The department will use the names from The Spokesman-Review’s Web site, which published the list Monday afternoon. Federal law enforcement agencies compiled the list as part of their investigation into a diploma mill operated by Dixie Ellen Randock and seven others. The eight were indicted and convicted of federal crimes, and recently sentenced.
After the sentencings, the U.S. attorney’s office in Spokane refused to release the list to the public, but did make it available to some state attorneys general and other agencies around the country. The Washington state Department of Health, which licenses a range of health care professionals, requested a copy of the list and received it late last week, said Donn Moyer, a department spokesman.
“We’re trying to figure out the most effective way to cross-reference names,” Moyer said, noting that there are some 300,000 people in Washington who have licenses or certificates in health-related fields.
Some licenses require a certain type of degree, as well as a test, Moyer said.
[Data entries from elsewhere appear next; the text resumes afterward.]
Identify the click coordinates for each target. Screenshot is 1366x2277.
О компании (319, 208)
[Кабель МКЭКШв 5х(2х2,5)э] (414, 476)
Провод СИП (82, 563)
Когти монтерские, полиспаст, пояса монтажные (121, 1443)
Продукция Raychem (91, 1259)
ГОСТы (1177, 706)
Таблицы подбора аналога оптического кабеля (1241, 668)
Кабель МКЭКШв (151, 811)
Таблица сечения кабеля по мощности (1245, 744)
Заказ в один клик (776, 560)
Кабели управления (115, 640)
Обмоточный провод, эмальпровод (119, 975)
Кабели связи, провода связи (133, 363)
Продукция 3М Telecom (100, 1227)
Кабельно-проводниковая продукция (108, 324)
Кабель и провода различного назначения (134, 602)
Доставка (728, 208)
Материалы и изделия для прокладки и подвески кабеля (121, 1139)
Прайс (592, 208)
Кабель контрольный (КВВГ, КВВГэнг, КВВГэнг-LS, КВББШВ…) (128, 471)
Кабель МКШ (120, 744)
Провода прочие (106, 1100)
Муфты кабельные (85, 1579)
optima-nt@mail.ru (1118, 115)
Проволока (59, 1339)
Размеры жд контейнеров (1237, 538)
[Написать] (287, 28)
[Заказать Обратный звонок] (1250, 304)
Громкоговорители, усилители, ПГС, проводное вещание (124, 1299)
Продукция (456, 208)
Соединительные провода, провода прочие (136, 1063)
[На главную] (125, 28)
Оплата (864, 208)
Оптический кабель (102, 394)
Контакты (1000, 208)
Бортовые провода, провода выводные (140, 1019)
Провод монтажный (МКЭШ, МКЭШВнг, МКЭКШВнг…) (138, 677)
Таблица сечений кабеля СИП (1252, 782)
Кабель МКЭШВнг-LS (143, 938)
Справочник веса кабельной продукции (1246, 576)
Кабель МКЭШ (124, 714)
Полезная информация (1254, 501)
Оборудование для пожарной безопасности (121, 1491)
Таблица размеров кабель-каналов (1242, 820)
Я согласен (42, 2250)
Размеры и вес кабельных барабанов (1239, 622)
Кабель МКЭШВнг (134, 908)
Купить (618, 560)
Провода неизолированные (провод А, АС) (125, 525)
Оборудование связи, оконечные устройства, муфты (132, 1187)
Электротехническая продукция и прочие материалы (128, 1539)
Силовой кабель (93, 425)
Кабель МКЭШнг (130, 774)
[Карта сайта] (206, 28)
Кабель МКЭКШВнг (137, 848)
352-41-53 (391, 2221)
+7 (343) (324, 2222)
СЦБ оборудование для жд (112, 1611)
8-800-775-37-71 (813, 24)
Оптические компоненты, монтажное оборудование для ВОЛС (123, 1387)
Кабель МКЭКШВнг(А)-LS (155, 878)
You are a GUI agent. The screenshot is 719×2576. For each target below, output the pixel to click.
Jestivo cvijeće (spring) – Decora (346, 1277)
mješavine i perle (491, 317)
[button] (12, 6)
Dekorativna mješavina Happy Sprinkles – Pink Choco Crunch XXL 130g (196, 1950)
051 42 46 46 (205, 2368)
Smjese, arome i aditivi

Using a bogus diploma from a phony university, or a counterfeit diploma from a real university, would be a violation of state law, he said.
Randock’s diploma mill operation did both, the federal investigation called Operation Gold Seal discovered. It also sold high school diplomas from real and fictitious schools.
Not all certificates require a specific degree, Moyer said. For example, the state’s registered counselor license only requires a $40 fee and a four-hour course on HIV training. But a person who claimed a phony degree in a brochure or on a Web site could be guilty of false advertising.
“We want people to be able to go to their health care provider and have confidence in them,” Moyer said.
The state Department of Licensing has also been following the diploma mill story with interest, said Brad Benfield. That department issues licenses and certificates to a wide range of professionals, from engineers to cosmetologists. State law requires certain professions to have specific levels of education or degrees to qualify.
“If a degree is required for that profession, and if they’re misrepresenting themselves, they’re breaking the law,” Benfield said. “Misrepresenting your credentials is a violation of that act.”
The Department of Social and Health Services also is reviewing the list published on the newspaper’s Web site earlier this week, spokeswoman Kathy Spears confirmed Wednesday.
When the Human Resources Division finds a name that matches an employee’s name, they will check whether that employee listed the degree on his or her application to get the job, had it added to the personnel file or used it to get a raise or a promotion, Spears said. If a person obtained a degree but didn’t use it for anything connected to his employment, it’s unclear yet what action would be taken, she said.
In some cases, they have found names that matched, but the employees are not the people on the list.
“This is going to take a little while to get through,” she said.